As an object of inspiration, maybe that's what I am most enchanted by. Not necessarily the physical aspect, but the possibility of escape. Transformation. The chance to lose oneself in a wide open space. In that regard I suppose that a painting by Malevich offers the same.
There's a term that I've only recently come to understand. Art practice. Now it makes sense. We are always in practice. At least until we aren't. Sometimes there's brilliance, other times we fall short of the mark. It's just what happens.

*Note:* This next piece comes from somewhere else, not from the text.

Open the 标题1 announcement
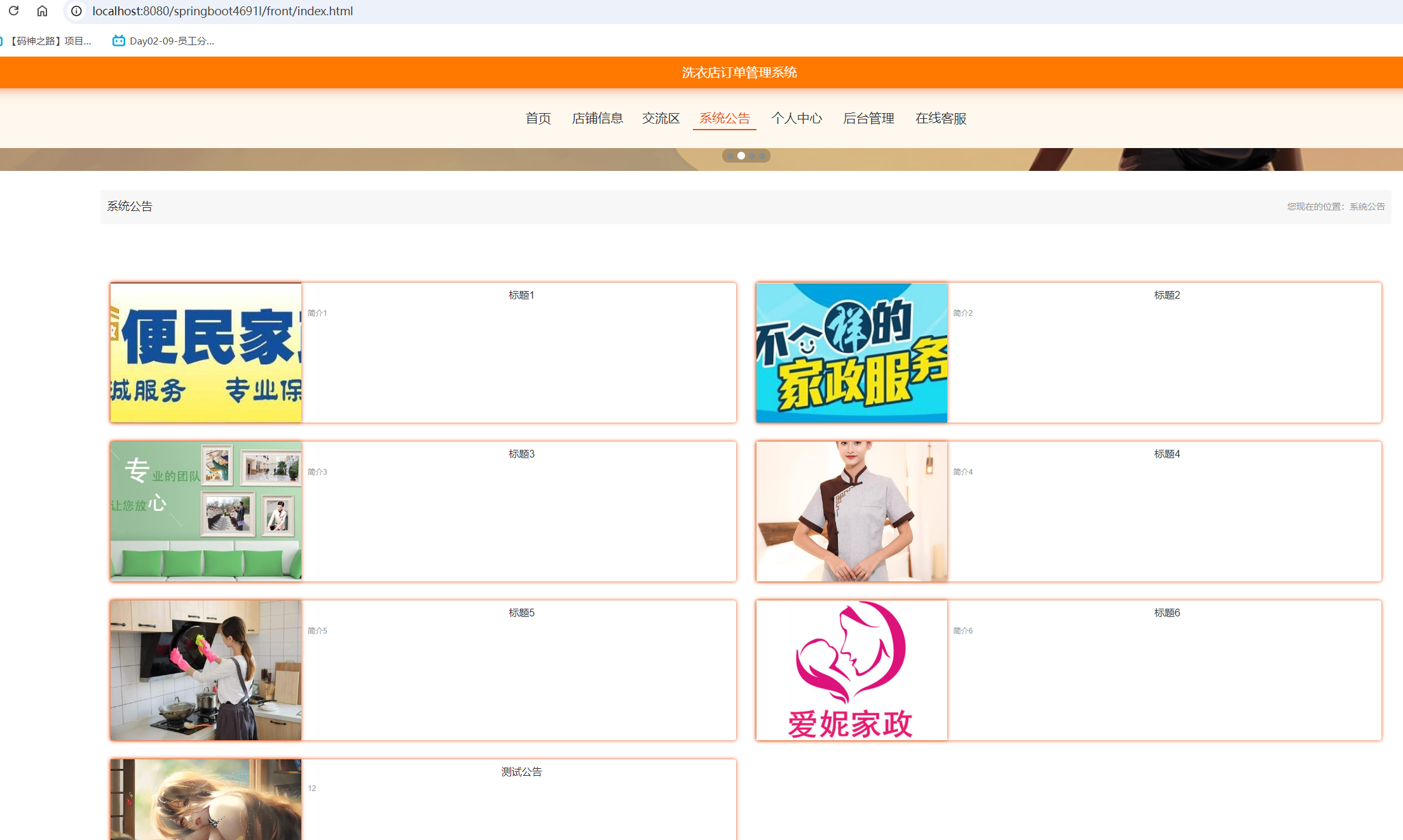The width and height of the screenshot is (1403, 840). click(521, 295)
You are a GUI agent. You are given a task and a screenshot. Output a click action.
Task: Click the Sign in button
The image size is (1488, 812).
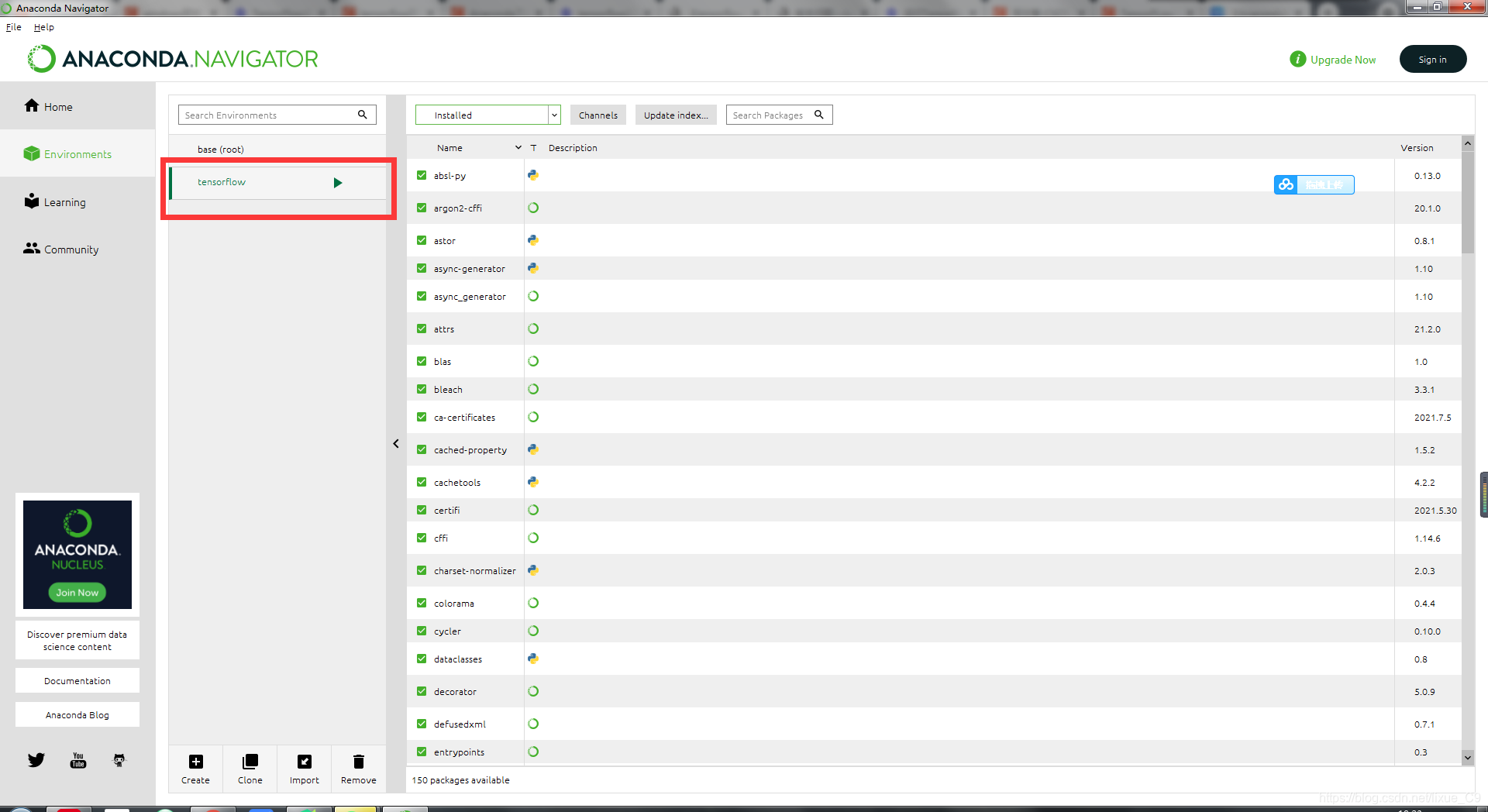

I've always been as interested in the make of the object as that of the design. Good design requires one, two or both of these things: A steady hand or a steady manner. With a steady hand you can execute something with care and rigor. With a steady manner you can clearly voice your needs to the person who will make the object. In case of manner, you have to have a certain amount of luck. Finding a person who has the ability to execute your needs is hard. There aren't a ton of people in practice now. The zeros and ones have taken over, causing our most capable design and craft minds to opt for a computer world, where their capable hands are put to use for craft never more.
Depressing? Perhaps. But this is the world now. Building things for a living is a gamble. There's no guarantee of success. But I've learned that there's a sizable community of reciprocity when it comes to makers and patrons.
I just want to make things that people will feel good about having around them, knowing that they can make a direct connection to the source. Does that seem whiney?
Good design is something that makes you feel good.
So thanks. If you've read this far, you're most likely part of the scene.